Bull’s eye: an asteroid bigger than the one that killed the dinosaurs will hit Earth. We are doomed unless we act — fast and furious. The only entity that would have a chance to do that is the U.S. government, although it’s uncertain that even a quick and forceful response would work.

But who would expect even that, given the track record? Here is where the fun, through a especially mordant form of humor, begins. The dinosaurs did not have the capacity of foreseeing their demise or doing anything about it. We just might, scientifically and technologically.

Yet our political system and mass media is tragically and hilariously dysfunctional. This film portrays that double reality superbly. Informed about the looming catastrophe, the president (played by Meryl Streep) does not immediately grasp the gravity of the situation, and anyway she has bigger fish to fry, namely getting the Senate to approve the appointment of an unqualified and morally comprised man to the Supreme Court.

Then there is the inevitable billionaire who wants what he wants, even more money. Elon Musk in another guise, technological prowess, miserable values. In this case, this billionaire sees the comet, laden with valuable minerals, not as a menace but as an opportunity, for profit of course, rationalized by the usual BS — jobs, jobs, jobs.

Billionaire concocts a dubious alternative to the government’s plan to blow the asteroid up with nuclear weapons, which would negate its economic value. Instead, the Billionaire wants to send rockets to break up the comet and harvest the valuable minerals when they fall to the sea. Profit uber all.

The scheme doesn’t work and it’s all over except the tsunamis, the earthquakes, and the mass death.

The most infuriating and dismaying part of the movie is what happens when the two scientists, having realized the fecklessness of the president and her administration, decide to go public and hit the media. Here we witness not the banality of evil (Hannah Arendt on Nazi war criminal Adolph Eichmann) but the evil of banality. The newspeople deal with the scientists’ shattering information as if they were conducting an interview with a minor celebrity. They work hard at keeping news about the probable end of the world as light as a feather. They focus on DiCaprio as the sexiest scientist in the world. The female anchor seduces him. They dismiss the junior female scientist as a shrill nut.

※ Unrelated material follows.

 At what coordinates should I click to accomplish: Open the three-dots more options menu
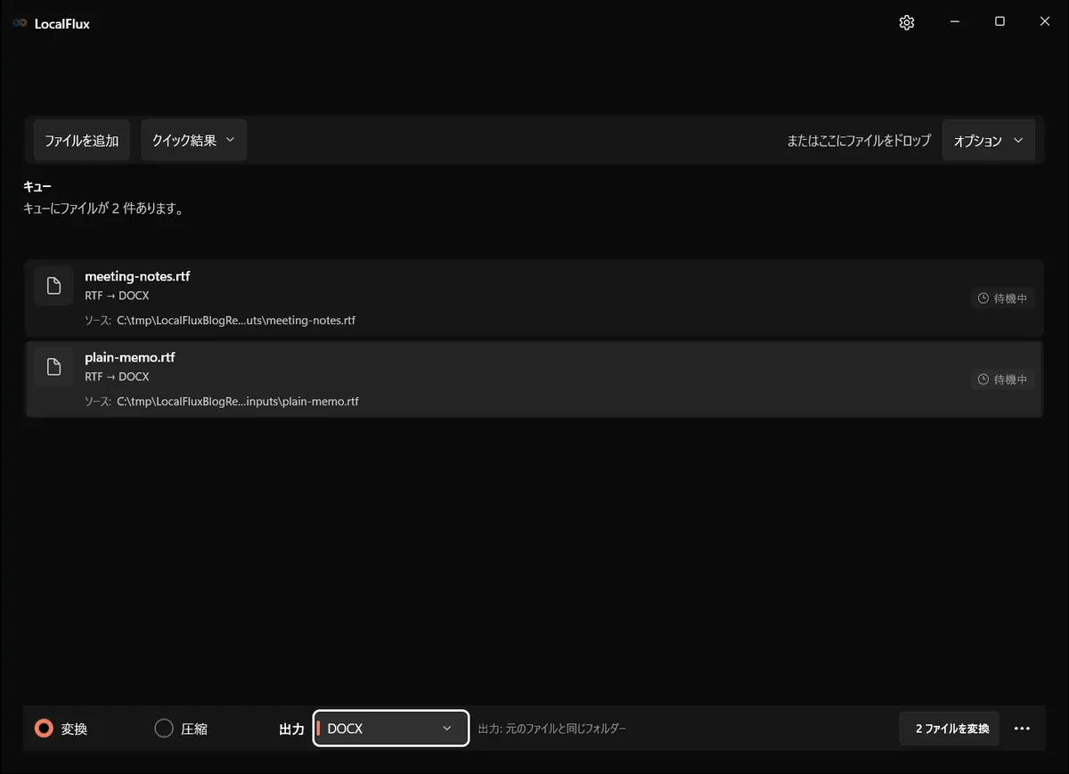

All this would seem to be hyperbolic, even cartoonish. Not today. Donald Trump, Rand Paul and just about every other Republican live, or pretend to live, in an alternative reality as much or more than the opportunistic characters in Don’t Look Up.

I am no movie reviewer nor a Netflix public relations flack. I will say this, however. This is the movie that best embodies a takedown of U.S. myth and reality in an entertaining and accessible way. Support for this statement is the fact that already, after only a few weeks of its release, this is the second most viewed movie in Netflix history.

This movie tells us that we could still save our home world, but only if we had a government of the people, by the people, and for the people, as Abraham Lincoln envisioned.

In contrast, we basically have a government of the rich, by the rich and for the rich plus some white people who are not rich and with inadequate education, a surplus of prejudice, grievance, and fear holding veto power over progress toward a society equal and fair. I am talking about the Republicans, but there are one or two Democrats among the spoilers.

Sen. Joe Manchin, I am looking at you. You have a deficit of empathy and wisdom and far too much money for someone with your meager merits. Advocate for the dirtiest industry in America, coal. The words traitor and turncoat come to mind. Harsh words. Deserved words.

Robert J. Oppenheimer, the physicist who led the Manhattan project that created the atom bomb, feared that he had become Shiva, the Hindu deity who is the destroyer of worlds. But nobody has dared to use nuclear weapons in any war since 1945. For us, the destroyer of our world is coal and other fossil fuels. Manchin is a beneficiary and a shill for this Earth-killing stuff. History will not absolve him.